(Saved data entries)
_ _ _

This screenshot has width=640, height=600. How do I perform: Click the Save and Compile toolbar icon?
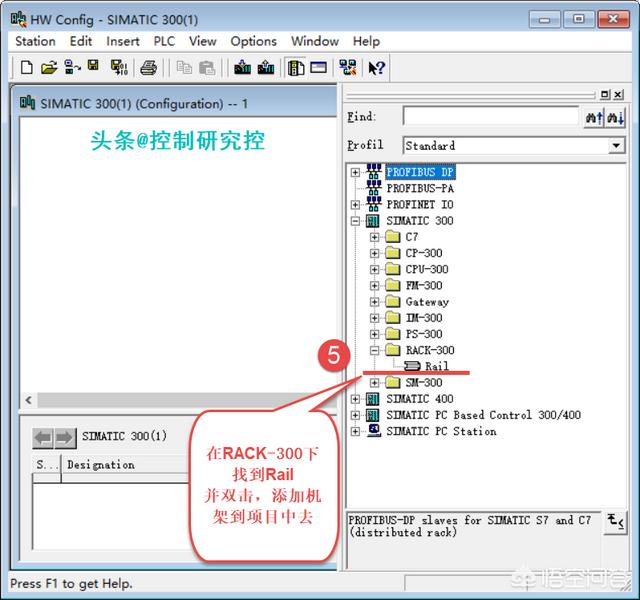118,68
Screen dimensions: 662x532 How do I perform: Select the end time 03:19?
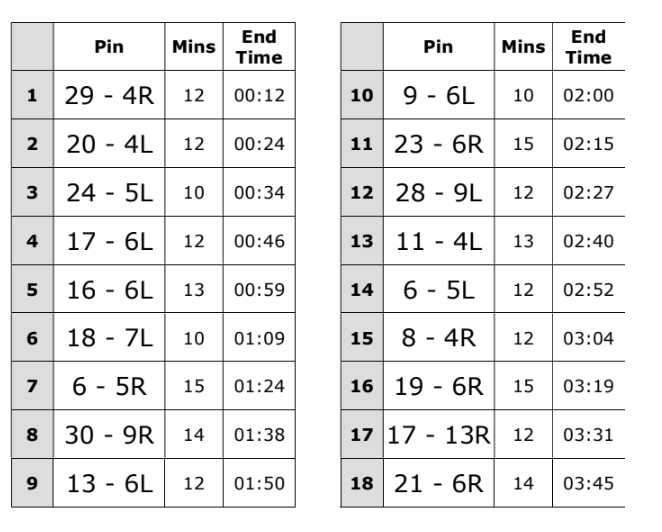588,386
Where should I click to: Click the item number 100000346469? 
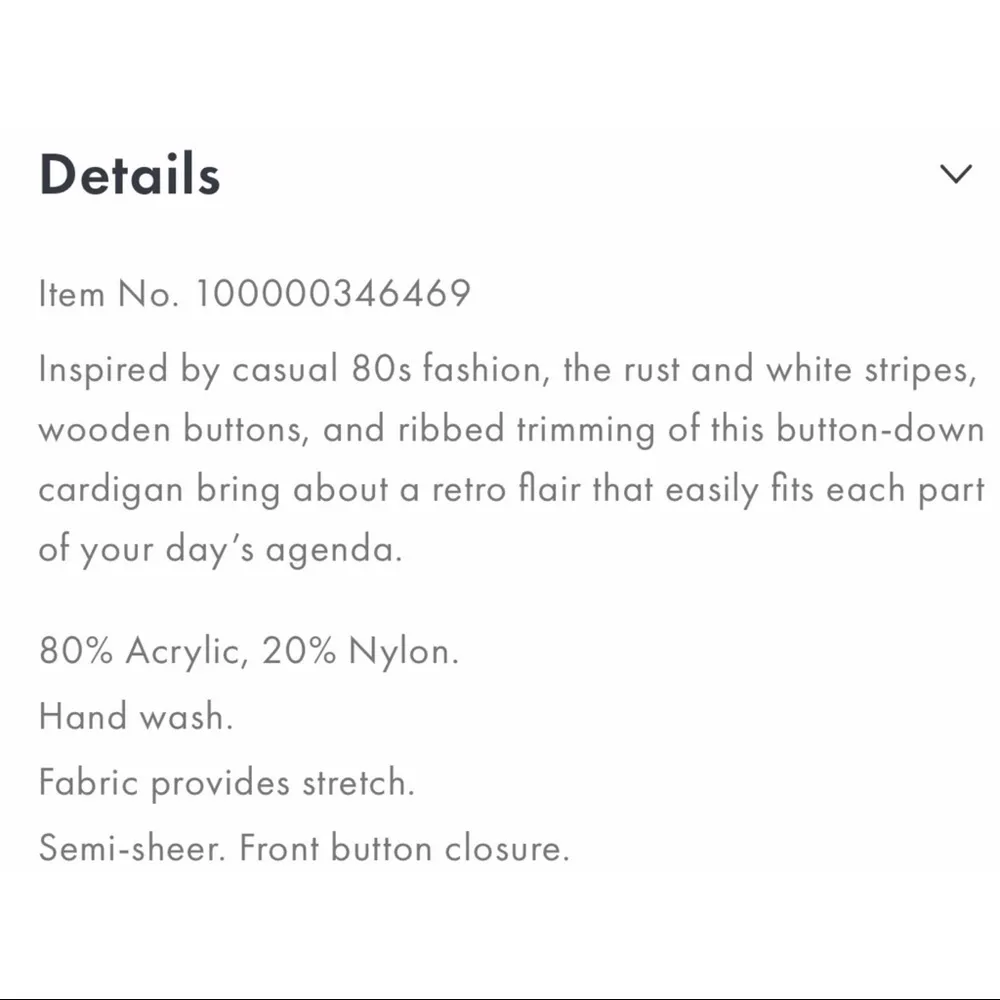click(333, 293)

_ _ _

Task directions -> Write out again, exactly, each line from the one with "Where should I" to the end of the entries. No pictures go in.

Problem solution ->
Where should I click to: Click the item number 100000346469? 
click(333, 293)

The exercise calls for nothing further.